Even just 10 years ago, many young people had to leave their rural or small city homes to find opportunities. Now, many can use e-commerce to create their own opportunities near their families. Others have worked in the bigger cities but take the skills and knowledge they learned while away to build businesses in their home areas.

The rural e-commerce village phenomenon is made in and invented in China. China’s Taobao village model has been opening a new pathway for rural development in other developing countries, inspiring netprenuers in Africa and Southeast Asia to seek innovative development solutions by leveraging rural e-commerce.
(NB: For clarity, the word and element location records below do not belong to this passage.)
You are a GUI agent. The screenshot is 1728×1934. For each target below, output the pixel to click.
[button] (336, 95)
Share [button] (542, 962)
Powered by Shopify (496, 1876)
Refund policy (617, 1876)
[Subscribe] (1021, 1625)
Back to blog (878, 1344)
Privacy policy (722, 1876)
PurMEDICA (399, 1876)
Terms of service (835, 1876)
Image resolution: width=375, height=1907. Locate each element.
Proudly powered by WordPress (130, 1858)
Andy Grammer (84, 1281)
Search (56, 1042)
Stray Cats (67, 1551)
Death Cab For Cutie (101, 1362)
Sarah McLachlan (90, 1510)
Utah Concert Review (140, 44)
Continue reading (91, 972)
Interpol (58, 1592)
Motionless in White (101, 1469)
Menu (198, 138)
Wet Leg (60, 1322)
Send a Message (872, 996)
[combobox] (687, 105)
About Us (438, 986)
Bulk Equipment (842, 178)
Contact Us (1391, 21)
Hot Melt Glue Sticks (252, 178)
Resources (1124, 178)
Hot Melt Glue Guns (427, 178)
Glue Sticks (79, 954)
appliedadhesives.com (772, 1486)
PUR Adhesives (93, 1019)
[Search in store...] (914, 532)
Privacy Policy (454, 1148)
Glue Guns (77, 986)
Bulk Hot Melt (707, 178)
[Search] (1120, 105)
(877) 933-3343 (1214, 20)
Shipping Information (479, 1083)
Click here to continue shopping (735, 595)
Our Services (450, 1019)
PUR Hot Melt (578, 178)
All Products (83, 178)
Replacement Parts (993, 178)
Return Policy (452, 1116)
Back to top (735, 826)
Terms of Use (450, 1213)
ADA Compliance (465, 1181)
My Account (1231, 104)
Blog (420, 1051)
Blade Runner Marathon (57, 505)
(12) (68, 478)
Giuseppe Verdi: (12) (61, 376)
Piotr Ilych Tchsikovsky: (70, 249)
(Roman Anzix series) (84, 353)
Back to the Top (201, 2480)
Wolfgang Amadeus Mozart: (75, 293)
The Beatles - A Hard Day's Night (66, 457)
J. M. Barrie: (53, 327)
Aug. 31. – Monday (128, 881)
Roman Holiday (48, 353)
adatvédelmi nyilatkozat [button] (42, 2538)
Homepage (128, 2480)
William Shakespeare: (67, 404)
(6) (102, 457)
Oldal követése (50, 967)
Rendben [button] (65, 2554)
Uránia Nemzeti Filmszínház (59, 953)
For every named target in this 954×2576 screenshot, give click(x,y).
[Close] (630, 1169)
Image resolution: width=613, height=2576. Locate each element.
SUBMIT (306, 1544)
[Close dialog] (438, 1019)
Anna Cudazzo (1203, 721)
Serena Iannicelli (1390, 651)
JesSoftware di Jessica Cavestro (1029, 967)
Alibaba is not exactly helping them “establish Taobao villages”, because those countries are using their own homegrown platforms to develop rural e-commerce, so they cannot be called Taobao villages and also the rural e-commerce systems in those countries have their own features and are not necessarily a replica of China’s Taobao villages.

Actually, they regard China’s Taobao villages more as a good example, which could enlighten themselves to grow their own rural e-commerce model fitting into their own development. But in no other place is it so large nor has it been so transformative as in China.

In China, Taobao competes fiercely with direct competitors such as Pinduoduo or JD. This leads to a very vibrant market that brings great benefits to small entrepreneurs. In the United States, in contrast, the Amazon-Facebook-Google oligopoly suppresses meaningful competition and is a hindrance to small businesses.

In the US, e-commerce is dominated by one large company, Amazon, which retains monopolistic power over its suppliers. It keeps the customer information for itself, instead of sharing it with the supplier company. Recently, Amazon was even caught using supplier information to produce a competitor product itself.

Google’s YouTube does allow channel owners to interact directly with watchers, but it does not have the kind of interaction seen on Taobao sites, so there is no equivalent of the livestreaming sales seen on the many Chinese e-commerce internet platforms.

Reportedly, Facebook owner Mark Zuckerberg strongly lobbied the US government to ban TikTok because he wanted to eliminate a strong competitor that might have opened up the US market.

I’ve recently been reading David McCullough’s 2016 book The Wright Brothers, a biography of Wilbur and Orville Wright, the inventors of the airplane. McCullough describes the area around Dayton, Ohio-the Wrights’ hometown-in the late 19th century. It was a highly entrepreneurial and productive environment in which many Americans were starting small manufacturing businesses and trying out new business ideas. In Dayton alone, there were more than 30 bicycle manufacturers. Sadly, Dayton is not that entrepreneurial today.

Suning county reminds me of the way McCullough describes the American Midwest in its entrepreneurial and inventive heyday. The dynamism of Dayton and many places like it more than 100 years ago set the stage for the American economic success in the 20th century.

The current dynamism of millions of businesspeople in counties around China portends a richer future in which average people have the opportunity to build businesses and improve their lives. This transformation of rural and small-town China, combined with the broader range of market-based reforms being implemented at the national level, sets the stage for China’s 21st century transformation and growth.